(Materials provided)
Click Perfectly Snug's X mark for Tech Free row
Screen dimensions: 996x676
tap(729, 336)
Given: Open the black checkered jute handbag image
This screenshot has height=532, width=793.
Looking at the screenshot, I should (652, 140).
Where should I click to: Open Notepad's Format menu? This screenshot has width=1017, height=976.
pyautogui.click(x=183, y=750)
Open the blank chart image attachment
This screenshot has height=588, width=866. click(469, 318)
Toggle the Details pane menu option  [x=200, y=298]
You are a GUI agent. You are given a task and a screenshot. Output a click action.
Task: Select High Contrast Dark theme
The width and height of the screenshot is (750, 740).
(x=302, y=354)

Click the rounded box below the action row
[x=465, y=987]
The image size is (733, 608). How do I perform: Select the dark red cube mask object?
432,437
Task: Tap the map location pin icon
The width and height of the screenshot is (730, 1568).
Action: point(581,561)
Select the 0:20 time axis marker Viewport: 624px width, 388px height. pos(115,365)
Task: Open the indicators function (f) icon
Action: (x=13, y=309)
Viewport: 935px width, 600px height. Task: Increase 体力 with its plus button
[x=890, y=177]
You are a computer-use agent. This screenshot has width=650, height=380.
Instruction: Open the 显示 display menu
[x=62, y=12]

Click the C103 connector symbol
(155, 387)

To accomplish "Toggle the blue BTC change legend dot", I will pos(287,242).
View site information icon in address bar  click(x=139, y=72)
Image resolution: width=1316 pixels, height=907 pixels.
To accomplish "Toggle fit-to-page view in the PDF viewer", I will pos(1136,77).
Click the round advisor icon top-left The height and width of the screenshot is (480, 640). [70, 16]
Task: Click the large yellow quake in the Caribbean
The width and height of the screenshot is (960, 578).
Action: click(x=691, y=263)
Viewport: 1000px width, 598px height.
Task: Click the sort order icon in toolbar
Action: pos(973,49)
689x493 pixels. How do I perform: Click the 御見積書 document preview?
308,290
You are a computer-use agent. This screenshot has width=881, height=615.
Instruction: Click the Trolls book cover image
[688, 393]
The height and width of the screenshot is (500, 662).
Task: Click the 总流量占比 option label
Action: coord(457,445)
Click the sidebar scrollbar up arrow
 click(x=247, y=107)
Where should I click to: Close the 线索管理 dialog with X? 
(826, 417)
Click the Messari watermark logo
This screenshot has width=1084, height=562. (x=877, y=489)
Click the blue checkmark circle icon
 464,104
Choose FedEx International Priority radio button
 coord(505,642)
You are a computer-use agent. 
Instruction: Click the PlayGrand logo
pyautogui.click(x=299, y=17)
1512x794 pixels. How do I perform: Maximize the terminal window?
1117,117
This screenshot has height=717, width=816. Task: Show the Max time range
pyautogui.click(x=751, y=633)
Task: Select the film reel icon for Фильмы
(End Materials provided)
• Activity
When a line above includes the word "accomplish", please list that line.

• The completed task
To accomplish "Toggle the blue BTC change legend dot", I will pos(287,242).
To accomplish "Toggle fit-to-page view in the PDF viewer", I will pos(1136,77).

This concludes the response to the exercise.